• [SOURCE TEXT]
Jupyter Notebook Walkthrough
Notebook Workflow
The Customer Churn Analyzer.ipynb is designed as an end-to-end data science pipeline. Each section is modular, allowing you to move from raw data ingestion to a functional prediction model.
1. Environment Setup and Data Loading
The initial cells handle the import of essential libraries such as pandas, numpy, and matplotlib.
- Data Source: The notebook defaults to loading
churn_sample.csv. If you are running this in Google Colab, ensure your file path matches your Drive mounting point or local directory. - Initial Inspection: It executes
df.info()andvalue_counts()to help you understand the data distribution and identify any immediate data quality issues.
2. Data Preprocessing
Before training, the data undergoes several transformations:
- Feature Dropping: The
CustomerIDcolumn is removed as it contains no predictive value. - Label Encoding: Categorical variables (Contract, PaymentMethod, AutoPay, and Churn) are converted into numerical formats using
LabelEncoder. - Mapping: A dictionary (
le_dict) is maintained to store the encoders, allowing you to reverse-transform the numerical predictions back into human-readable labels (e.g., "Churn" or "No Churn") later.

• [INFORMATION]

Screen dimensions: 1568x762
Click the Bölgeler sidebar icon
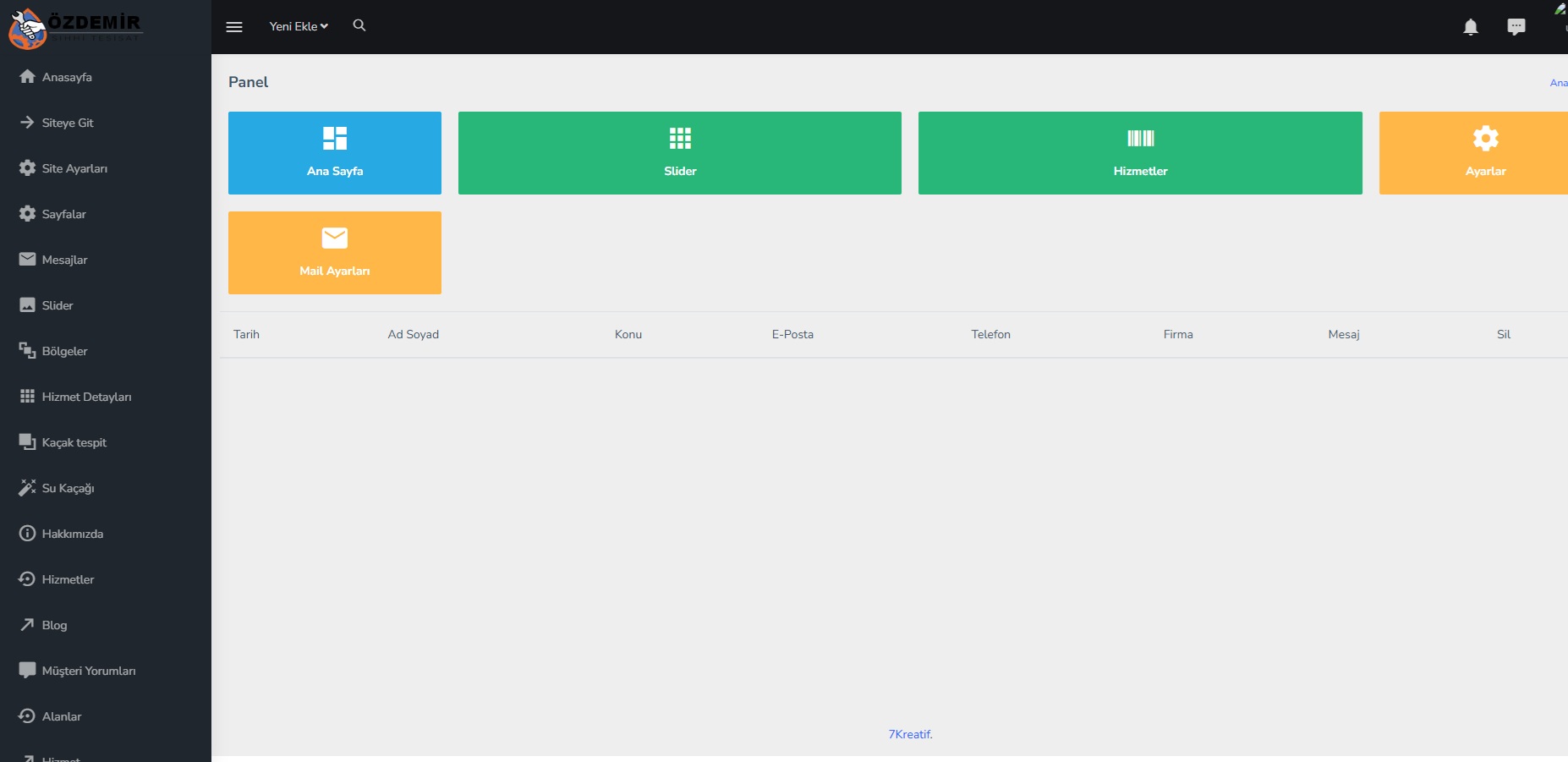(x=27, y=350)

* * *

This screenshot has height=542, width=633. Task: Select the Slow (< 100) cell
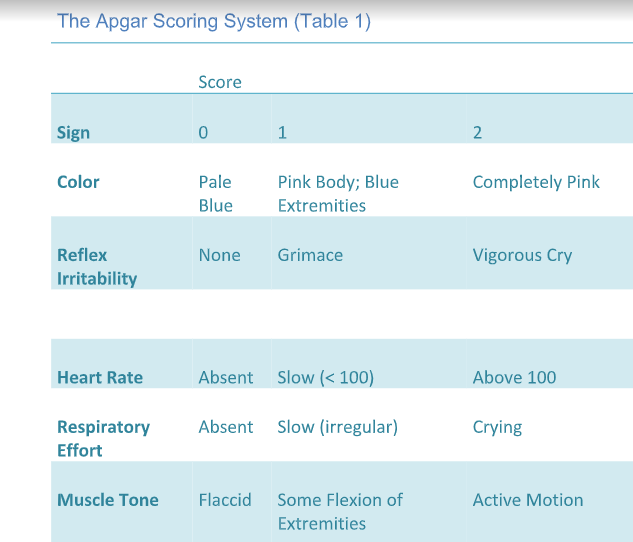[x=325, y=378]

• [EXERCISE] According to the notebook walkthrough, which libraries do the initial cells import?

• [THE COMPLETED TASK] pandas, numpy, and matplotlib